Question 2. Is there a number field $K$, and a smooth proper scheme $X\to\operatorname{Spec}(\mathfrak{o})$ over its ring of integers, such that $X(K_v)\neq\emptyset$ for every place $v$ of $K$, and yet $X(K)=\emptyset$ ?

I believe the answer is Yes.

Remark. Let $K$ be a real quadratic field, $\mathfrak{o}$ the ring of integers of $K$, and $A$ the quaternion algebra over $K$ which is ramified exactly at the two real places. Then the conic $C$ corresponding to $A$ is a smooth projective $\mathfrak{o}$-scheme such that $C(\mathfrak{o})=\emptyset$ (because $C(K_v)=\emptyset$ for each of the real places $v$).

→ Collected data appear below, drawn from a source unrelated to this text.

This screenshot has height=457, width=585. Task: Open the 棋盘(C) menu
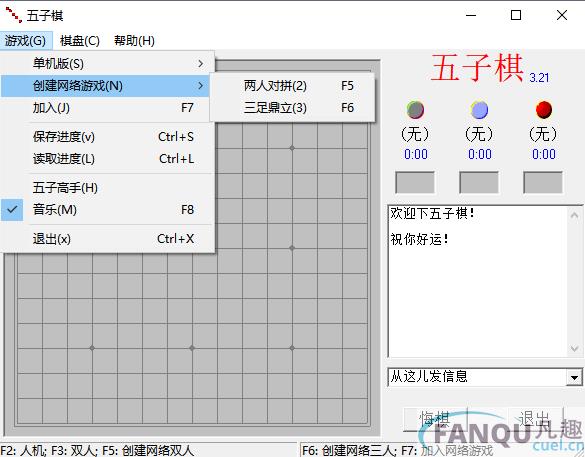tap(80, 40)
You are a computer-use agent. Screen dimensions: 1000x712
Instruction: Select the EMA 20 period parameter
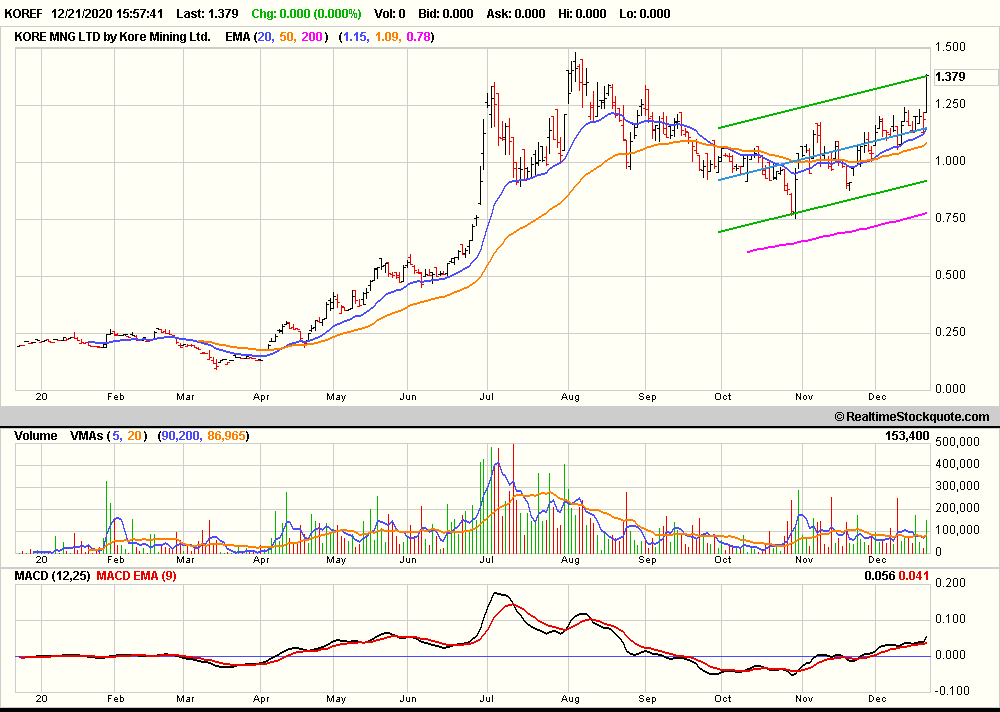pyautogui.click(x=265, y=36)
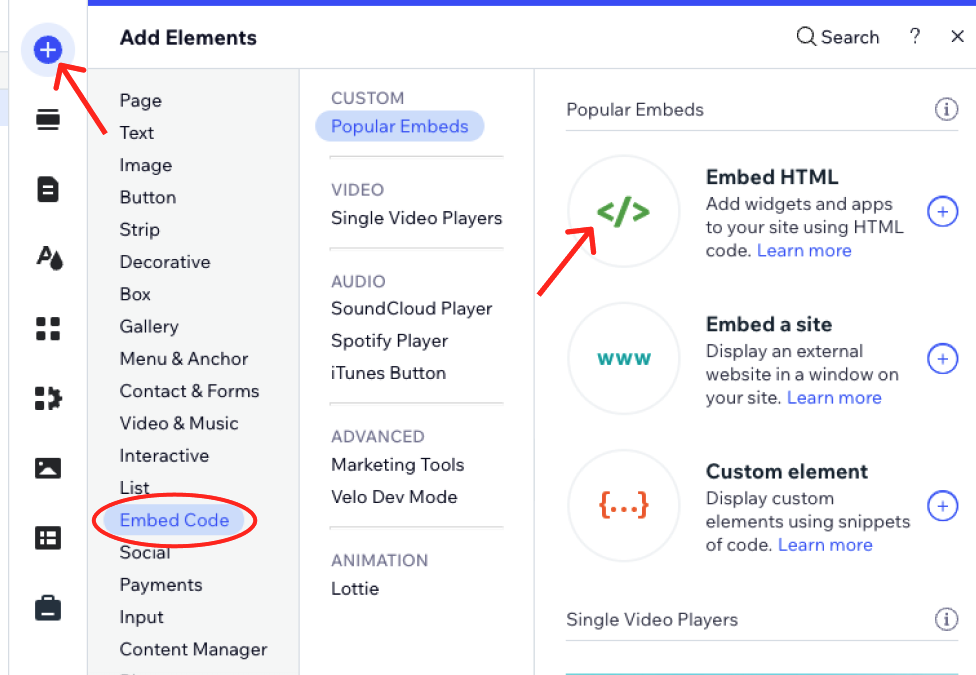Open the Learn more link for Embed HTML

[x=804, y=251]
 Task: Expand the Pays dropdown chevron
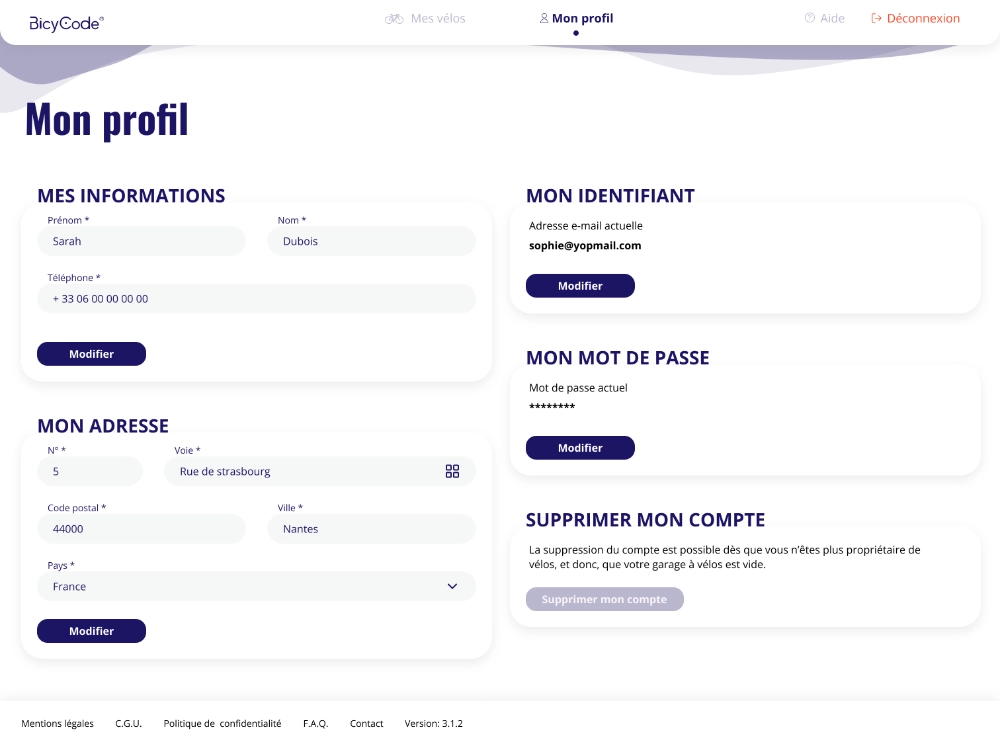point(452,586)
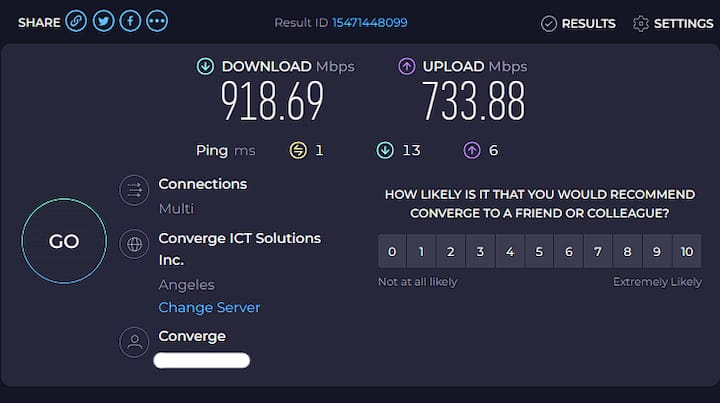Click the Connections icon
The height and width of the screenshot is (403, 720).
(x=134, y=191)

But if we insist that $C(K_v)\neq\emptyset$ at these two real places $v$, then $A$ would have to split at these $v$ (in addition to all the finite places), and we would have $C=\mathbb{P}_{1,\mathfrak{o}}$.

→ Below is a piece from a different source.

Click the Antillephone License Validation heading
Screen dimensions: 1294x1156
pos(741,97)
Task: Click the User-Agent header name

More generally, let $K$ be a number field, $\mathfrak{o}$ its ring of integers, and let $C$ be a smooth proper $\mathfrak{o}$-scheme whose generic fibre $C_{K}$ is a twisted $K$-form of the projective space of some dimension $n>0$. If $C$ has points everywhere locally, then $C=\mathbb{P}_{n,\mathfrak{o}}$. This remark shows that $X$ cannot be a twisted form of a projective space.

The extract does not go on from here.